I have a DataFrame that is similar this:
id = ['A','A','A','A','A','A','A','A','A','A','A','A','B','B','B','B','B','B','C','C','C','C','C','C',]
time = ['2021-05-02 01:00:00','2021-05-02 02:00:00','2021-05-02 03:00:00','2021-05-02 04:00:00',
'2021-05-02 05:00:00','2021-05-02 06:00:00','2021-05-02 07:00:00','2021-05-02 08:00:00',
'2021-05-02 09:00:00','2021-05-02 10:00:00','2021-05-02 11:00:00','2021-05-02 12:00:00',
'2021-05-02 01:00:00','2021-05-02 02:00:00','2021-05-02 04:00:00','2021-05-02 05:00:00',
'2021-05-02 08:00:00','2021-05-02 09:00:00','2021-05-02 01:00:00','2021-05-02 02:00:00',
'2021-05-02 04:00:00','2021-05-02 05:00:00',
'2021-05-02 08:00:00','2021-05-02 10:00:00']
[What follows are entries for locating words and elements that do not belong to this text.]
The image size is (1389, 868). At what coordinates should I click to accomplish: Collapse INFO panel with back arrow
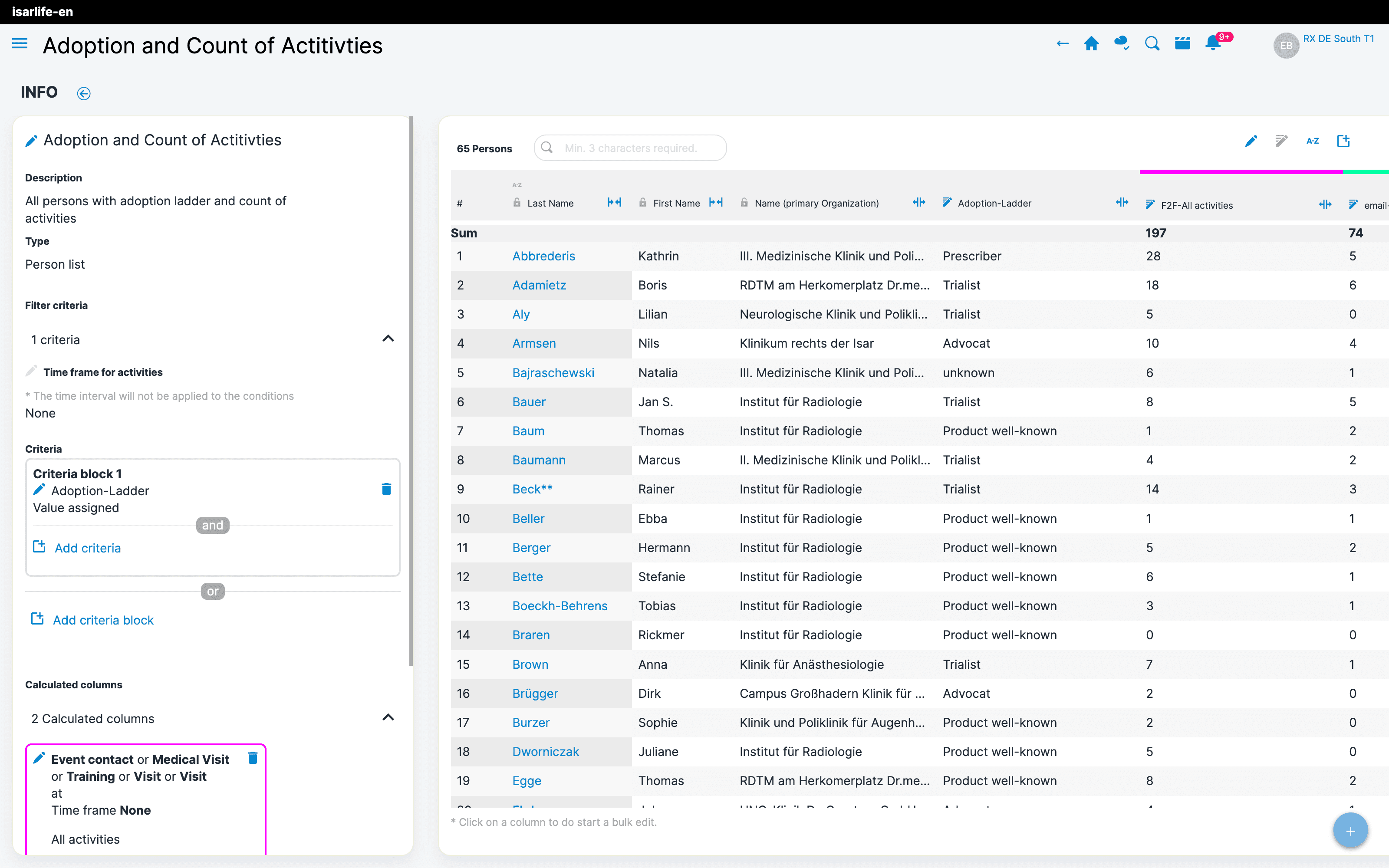(84, 94)
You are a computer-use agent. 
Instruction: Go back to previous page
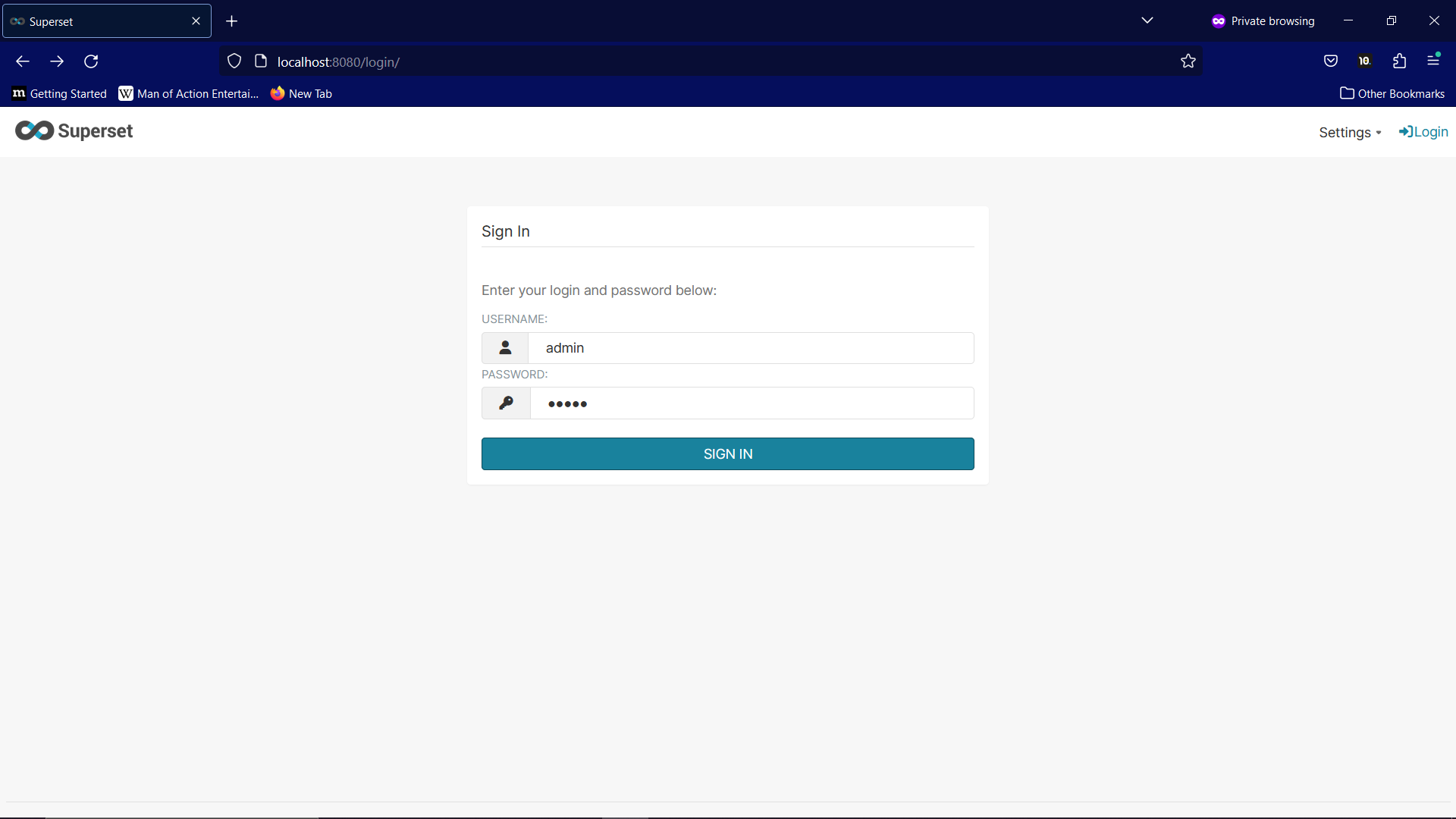pos(23,61)
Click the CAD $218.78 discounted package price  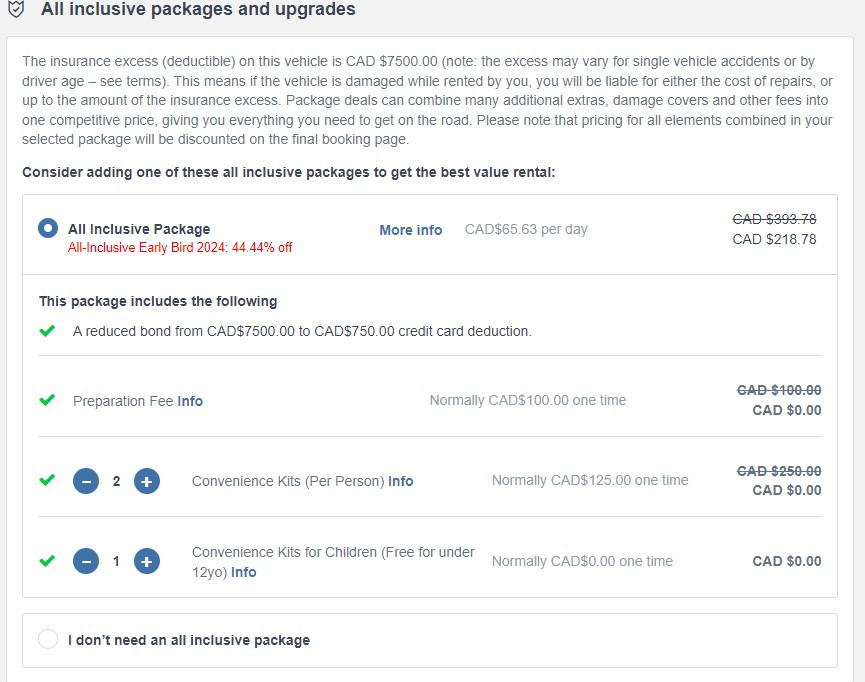(774, 239)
in_count = [1,1,1,2,1,1,2,5,1,2,1,1,1,2,2,3,1,1,2,1,1,1,2,1]
out_count =[1,1,1,1,1,2,1,1,1,3,1,1,2,2,1,1,2,1,1,2,1,1,2,1]
in_distance = [12,12,14,12,10,8,12,10,12,12,13,12,12,12,11,18,13,12,20,21,15,12,12,21]
out_distance = [10,10,10,11,11,21,12,14,12,13,13,13,22,21,13,12,21,11,11,21,21,11,11,21]
d = {'id': id, 'time': time, 'in_count':in_count,'out_count':out_count,'in_dist':in_distance,'out_dist':out_distance}
df = pd.DataFrame(d)
df['time'] = pd.to_datetime(df['time'], format = '%Y-%m-%d %H:%M:%S')
df = df.pivot(index='id', columns='time', values=['in_count', 'out_count','out_dist','in_dist'])
df
I need to replace the NaN values in the in_dist columns with the mean of the values from the other in_dist columns for that specific ID.
i.e the in_dist NaNs for ID B would be the mean of 11,18,13,12 (ignoring the in_count values, out_dist values etc for ID B)
CodePudding user response:
Use slicing and fillna
:
df['in_dist'] = df['in_dist'].T.fillna(df['in_dist'].mean(axis=1)).T
As fillna
does not support a Series on axis=1 we can use a double transposition.